Recorded data:
################

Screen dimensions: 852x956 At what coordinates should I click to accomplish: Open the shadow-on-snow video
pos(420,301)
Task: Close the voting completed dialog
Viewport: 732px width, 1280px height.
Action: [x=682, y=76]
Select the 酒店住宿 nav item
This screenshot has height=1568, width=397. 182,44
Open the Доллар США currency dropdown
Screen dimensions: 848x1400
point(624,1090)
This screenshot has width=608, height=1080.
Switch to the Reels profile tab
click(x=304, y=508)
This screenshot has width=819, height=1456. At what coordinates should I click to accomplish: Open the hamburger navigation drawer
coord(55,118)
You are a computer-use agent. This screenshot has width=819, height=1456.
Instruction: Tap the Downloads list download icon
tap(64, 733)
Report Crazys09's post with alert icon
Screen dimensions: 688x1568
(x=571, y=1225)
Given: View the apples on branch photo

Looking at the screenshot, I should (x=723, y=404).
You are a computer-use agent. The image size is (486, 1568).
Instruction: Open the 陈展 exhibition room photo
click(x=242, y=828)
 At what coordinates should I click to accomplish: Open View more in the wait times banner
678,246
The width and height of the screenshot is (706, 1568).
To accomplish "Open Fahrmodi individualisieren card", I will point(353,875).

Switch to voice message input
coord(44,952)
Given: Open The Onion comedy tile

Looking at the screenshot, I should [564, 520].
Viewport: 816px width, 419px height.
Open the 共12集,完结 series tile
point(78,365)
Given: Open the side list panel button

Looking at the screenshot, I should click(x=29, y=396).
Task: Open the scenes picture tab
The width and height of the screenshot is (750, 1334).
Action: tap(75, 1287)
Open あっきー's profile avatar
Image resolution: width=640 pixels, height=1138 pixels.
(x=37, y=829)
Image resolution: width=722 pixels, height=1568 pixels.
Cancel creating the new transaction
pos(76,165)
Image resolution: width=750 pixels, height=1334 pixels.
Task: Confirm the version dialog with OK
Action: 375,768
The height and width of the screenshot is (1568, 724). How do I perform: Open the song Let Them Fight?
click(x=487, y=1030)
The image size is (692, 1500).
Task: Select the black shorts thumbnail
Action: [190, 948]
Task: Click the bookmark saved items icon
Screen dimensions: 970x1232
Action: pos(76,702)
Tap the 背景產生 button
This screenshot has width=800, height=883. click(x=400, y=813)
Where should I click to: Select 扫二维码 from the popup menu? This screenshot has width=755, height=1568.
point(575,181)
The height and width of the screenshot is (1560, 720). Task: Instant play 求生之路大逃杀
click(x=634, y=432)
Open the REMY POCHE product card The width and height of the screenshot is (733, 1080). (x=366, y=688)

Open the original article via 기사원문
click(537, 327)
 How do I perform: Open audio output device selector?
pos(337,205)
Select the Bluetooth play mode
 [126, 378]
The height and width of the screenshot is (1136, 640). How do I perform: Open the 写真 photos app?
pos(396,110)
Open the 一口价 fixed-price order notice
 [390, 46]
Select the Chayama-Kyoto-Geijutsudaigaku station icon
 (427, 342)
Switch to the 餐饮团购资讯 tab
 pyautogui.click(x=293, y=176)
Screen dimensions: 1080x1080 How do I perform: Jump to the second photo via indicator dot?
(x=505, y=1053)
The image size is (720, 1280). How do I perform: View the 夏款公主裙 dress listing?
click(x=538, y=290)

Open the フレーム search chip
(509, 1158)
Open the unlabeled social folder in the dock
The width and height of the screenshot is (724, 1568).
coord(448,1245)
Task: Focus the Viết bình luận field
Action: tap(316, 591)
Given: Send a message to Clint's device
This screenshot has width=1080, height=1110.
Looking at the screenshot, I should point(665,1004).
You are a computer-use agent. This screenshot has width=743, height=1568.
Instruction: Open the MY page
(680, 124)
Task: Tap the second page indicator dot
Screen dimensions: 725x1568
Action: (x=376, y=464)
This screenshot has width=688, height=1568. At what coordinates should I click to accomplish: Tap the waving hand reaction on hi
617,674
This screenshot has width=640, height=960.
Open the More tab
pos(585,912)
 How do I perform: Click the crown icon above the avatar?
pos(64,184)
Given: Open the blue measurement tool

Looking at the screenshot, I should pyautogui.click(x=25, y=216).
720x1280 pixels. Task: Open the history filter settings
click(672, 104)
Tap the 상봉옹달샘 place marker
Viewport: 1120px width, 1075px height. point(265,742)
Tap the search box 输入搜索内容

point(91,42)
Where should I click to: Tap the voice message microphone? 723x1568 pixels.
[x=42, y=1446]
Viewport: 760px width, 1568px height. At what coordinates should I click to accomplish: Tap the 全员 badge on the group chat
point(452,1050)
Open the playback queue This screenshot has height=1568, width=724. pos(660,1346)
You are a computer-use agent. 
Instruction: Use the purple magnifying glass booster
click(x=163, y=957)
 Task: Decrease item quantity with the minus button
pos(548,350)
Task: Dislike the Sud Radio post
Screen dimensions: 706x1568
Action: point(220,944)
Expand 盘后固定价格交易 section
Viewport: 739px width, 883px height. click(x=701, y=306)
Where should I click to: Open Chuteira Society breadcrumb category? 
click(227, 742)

################

◆ Exercise instructions:
Return every line of the records above without any change, keeping them in their original order.

◆ Finished answer:
Screen dimensions: 852x956 At what coordinates should I click to accomplish: Open the shadow-on-snow video
pos(420,301)
Task: Close the voting completed dialog
Viewport: 732px width, 1280px height.
Action: [x=682, y=76]
Select the 酒店住宿 nav item
This screenshot has height=1568, width=397. 182,44
Open the Доллар США currency dropdown
Screen dimensions: 848x1400
point(624,1090)
This screenshot has width=608, height=1080.
Switch to the Reels profile tab
click(x=304, y=508)
This screenshot has width=819, height=1456. At what coordinates should I click to accomplish: Open the hamburger navigation drawer
coord(55,118)
You are a computer-use agent. This screenshot has width=819, height=1456.
Instruction: Tap the Downloads list download icon
tap(64, 733)
Report Crazys09's post with alert icon
Screen dimensions: 688x1568
(x=571, y=1225)
Given: View the apples on branch photo

Looking at the screenshot, I should (x=723, y=404).
You are a computer-use agent. The image size is (486, 1568).
Instruction: Open the 陈展 exhibition room photo
click(x=242, y=828)
 At what coordinates should I click to accomplish: Open View more in the wait times banner
678,246
The width and height of the screenshot is (706, 1568).
To accomplish "Open Fahrmodi individualisieren card", I will point(353,875).

Switch to voice message input
coord(44,952)
Given: Open The Onion comedy tile

Looking at the screenshot, I should [564, 520].
Viewport: 816px width, 419px height.
Open the 共12集,完结 series tile
point(78,365)
Given: Open the side list panel button

Looking at the screenshot, I should click(x=29, y=396).
Task: Open the scenes picture tab
The width and height of the screenshot is (750, 1334).
Action: tap(75, 1287)
Open あっきー's profile avatar
Image resolution: width=640 pixels, height=1138 pixels.
(x=37, y=829)
Image resolution: width=722 pixels, height=1568 pixels.
Cancel creating the new transaction
pos(76,165)
Image resolution: width=750 pixels, height=1334 pixels.
Task: Confirm the version dialog with OK
Action: 375,768
The height and width of the screenshot is (1568, 724). How do I perform: Open the song Let Them Fight?
click(x=487, y=1030)
The image size is (692, 1500).
Task: Select the black shorts thumbnail
Action: [190, 948]
Task: Click the bookmark saved items icon
Screen dimensions: 970x1232
Action: pos(76,702)
Tap the 背景產生 button
This screenshot has width=800, height=883. click(x=400, y=813)
Where should I click to: Select 扫二维码 from the popup menu? This screenshot has width=755, height=1568.
point(575,181)
The height and width of the screenshot is (1560, 720). Task: Instant play 求生之路大逃杀
click(x=634, y=432)
Open the REMY POCHE product card The width and height of the screenshot is (733, 1080). (x=366, y=688)

Open the original article via 기사원문
click(537, 327)
 How do I perform: Open audio output device selector?
pos(337,205)
Select the Bluetooth play mode
 [126, 378]
The height and width of the screenshot is (1136, 640). How do I perform: Open the 写真 photos app?
pos(396,110)
Open the 一口价 fixed-price order notice
 [390, 46]
Select the Chayama-Kyoto-Geijutsudaigaku station icon
 (427, 342)
Switch to the 餐饮团购资讯 tab
 pyautogui.click(x=293, y=176)
Screen dimensions: 1080x1080 How do I perform: Jump to the second photo via indicator dot?
(x=505, y=1053)
The image size is (720, 1280). How do I perform: View the 夏款公主裙 dress listing?
click(x=538, y=290)

Open the フレーム search chip
(509, 1158)
Open the unlabeled social folder in the dock
The width and height of the screenshot is (724, 1568).
coord(448,1245)
Task: Focus the Viết bình luận field
Action: tap(316, 591)
Given: Send a message to Clint's device
This screenshot has width=1080, height=1110.
Looking at the screenshot, I should point(665,1004).
You are a computer-use agent. This screenshot has width=743, height=1568.
Instruction: Open the MY page
(680, 124)
Task: Tap the second page indicator dot
Screen dimensions: 725x1568
Action: (x=376, y=464)
This screenshot has width=688, height=1568. At what coordinates should I click to accomplish: Tap the waving hand reaction on hi
617,674
This screenshot has width=640, height=960.
Open the More tab
pos(585,912)
 How do I perform: Click the crown icon above the avatar?
pos(64,184)
Given: Open the blue measurement tool

Looking at the screenshot, I should pyautogui.click(x=25, y=216).
720x1280 pixels. Task: Open the history filter settings
click(672, 104)
Tap the 상봉옹달샘 place marker
Viewport: 1120px width, 1075px height. point(265,742)
Tap the search box 输入搜索内容

point(91,42)
Where should I click to: Tap the voice message microphone? 723x1568 pixels.
[x=42, y=1446]
Viewport: 760px width, 1568px height. At what coordinates should I click to accomplish: Tap the 全员 badge on the group chat
point(452,1050)
Open the playback queue This screenshot has height=1568, width=724. pos(660,1346)
You are a computer-use agent. 
Instruction: Use the purple magnifying glass booster
click(x=163, y=957)
 Task: Decrease item quantity with the minus button
pos(548,350)
Task: Dislike the Sud Radio post
Screen dimensions: 706x1568
Action: point(220,944)
Expand 盘后固定价格交易 section
Viewport: 739px width, 883px height. click(x=701, y=306)
Where should I click to: Open Chuteira Society breadcrumb category? 
click(227, 742)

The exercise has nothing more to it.